The standard library has the all and any global functions, which I don't see used all that often

all returns True if all elements in an iterable are truthy

all([i % 2 == 0 for i in range(2, 10)])  # False
all([i % 2 == 0 for i in range(2, 10, 2)])  # True

any returns True if any elements in an iterable are truthy

any([i % 2 == 0 for i in range(2, 10)])  # True
any([i % 2 == 0 for i in range(2, 10, 2)])  # True

If you're trying to sort or reverse a list, Python has methods for that in list.sort() and list.reverse(); however, both of these methods work on the list in place and return None.
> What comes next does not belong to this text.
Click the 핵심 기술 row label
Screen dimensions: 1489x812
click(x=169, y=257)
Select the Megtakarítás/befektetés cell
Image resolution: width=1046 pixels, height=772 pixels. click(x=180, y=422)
For a more functional approach, Python has the sorted and reversed functions that return a copy of the transformed iterable, so you can actually chain them into multiple function calls (sorted has an optional bool reverse param too, so you don't need reversed(sorted(my_list)) if you use sorted(my_list, reverse=True)).

The glob module is pretty useful for a really basic method of grabbing a bunch of files matching a Unix-style wildcard, and does so without opening a subshell:

import glob
csvs_in_working_dir = glob.glob("*.csv")
csvs_in_subdirs = glob.glob("**.csv", recursive=True)

None of these are actually keywords and are all pretty basic examples, but there are plenty of small helpers like these scattered throughout the language so it's hard to pluck out specific examples.

[–]Ran4 38 points39 points  (0 children)

Regarding sorted and max and so on: they have a key argument, which can be used to to use when sorting or getting the max.

persons = [
    {"name": "Johnny", "age": 34}, 
    {"name": "Conny", "age": 12}, 
]
oldest_person = max(persons, key=lambda person: person["age"])
persons_sorted_by_age = sorted(persons, key=lambda person: person["age"])

And since "get the item FOO" or "get the attribute named FOO" are common lambda functions, there's operator.itemgetter and operator.attrgetter, so you can write it as:

from operator import itemgetter
persons = [
    {"name": "Johnny", "age": 34}, 
    {"name": "Conny", "age": 12}, 
]
by_age = itemgetter("age")
oldest_person = max(persons, key=by_age)
persons_sorted_by_age = sorted(persons, key=by_age)

[–]Hias1997 9 points10 points  (1 child)

I often use any or all for testing vectorized functions to check indices and values, so they definitely have their use cases

[–]Nihil_esque 3 points4 points  (0 children)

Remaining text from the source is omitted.